Task directions:
Using the records below, transcribe word for word the stretch from the line that contains "The height and" through the line that contains "This screenshot has width=1148, height=1046.", both end lines included, and nothing else.

(Data items)
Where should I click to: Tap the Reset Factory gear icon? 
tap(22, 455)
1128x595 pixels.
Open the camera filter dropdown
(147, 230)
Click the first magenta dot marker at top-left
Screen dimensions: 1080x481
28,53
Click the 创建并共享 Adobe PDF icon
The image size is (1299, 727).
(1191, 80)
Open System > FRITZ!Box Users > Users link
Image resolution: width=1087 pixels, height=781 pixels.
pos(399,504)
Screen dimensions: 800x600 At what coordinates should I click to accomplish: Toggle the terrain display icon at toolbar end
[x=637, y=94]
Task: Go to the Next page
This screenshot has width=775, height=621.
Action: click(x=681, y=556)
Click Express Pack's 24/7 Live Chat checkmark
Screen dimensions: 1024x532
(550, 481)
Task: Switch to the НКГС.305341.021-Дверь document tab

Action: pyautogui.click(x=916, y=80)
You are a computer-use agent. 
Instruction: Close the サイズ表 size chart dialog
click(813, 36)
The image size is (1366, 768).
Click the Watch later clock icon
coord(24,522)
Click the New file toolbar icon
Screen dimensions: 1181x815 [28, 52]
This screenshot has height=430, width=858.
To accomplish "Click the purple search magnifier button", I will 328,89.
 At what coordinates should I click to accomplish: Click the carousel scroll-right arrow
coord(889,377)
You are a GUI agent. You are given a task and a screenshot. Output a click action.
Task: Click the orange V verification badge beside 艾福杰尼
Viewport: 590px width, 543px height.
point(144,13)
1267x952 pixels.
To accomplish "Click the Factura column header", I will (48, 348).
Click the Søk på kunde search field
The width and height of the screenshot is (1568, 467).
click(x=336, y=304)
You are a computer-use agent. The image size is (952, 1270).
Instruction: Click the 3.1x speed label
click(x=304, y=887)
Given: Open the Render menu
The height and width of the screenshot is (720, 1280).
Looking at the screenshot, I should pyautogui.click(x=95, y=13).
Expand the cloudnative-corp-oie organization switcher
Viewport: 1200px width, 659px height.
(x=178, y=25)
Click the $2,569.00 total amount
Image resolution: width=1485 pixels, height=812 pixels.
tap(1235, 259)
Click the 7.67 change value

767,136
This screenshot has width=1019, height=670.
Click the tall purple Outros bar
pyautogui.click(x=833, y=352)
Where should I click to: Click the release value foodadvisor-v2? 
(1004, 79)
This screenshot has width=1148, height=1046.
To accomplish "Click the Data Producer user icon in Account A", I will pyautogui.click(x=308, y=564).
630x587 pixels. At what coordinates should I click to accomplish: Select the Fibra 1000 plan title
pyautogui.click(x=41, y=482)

Completed task:
The height and width of the screenshot is (720, 1280).
Looking at the screenshot, I should pyautogui.click(x=95, y=13).
Expand the cloudnative-corp-oie organization switcher
Viewport: 1200px width, 659px height.
(x=178, y=25)
Click the $2,569.00 total amount
Image resolution: width=1485 pixels, height=812 pixels.
tap(1235, 259)
Click the 7.67 change value

767,136
This screenshot has width=1019, height=670.
Click the tall purple Outros bar
pyautogui.click(x=833, y=352)
Where should I click to: Click the release value foodadvisor-v2? 
(1004, 79)
This screenshot has width=1148, height=1046.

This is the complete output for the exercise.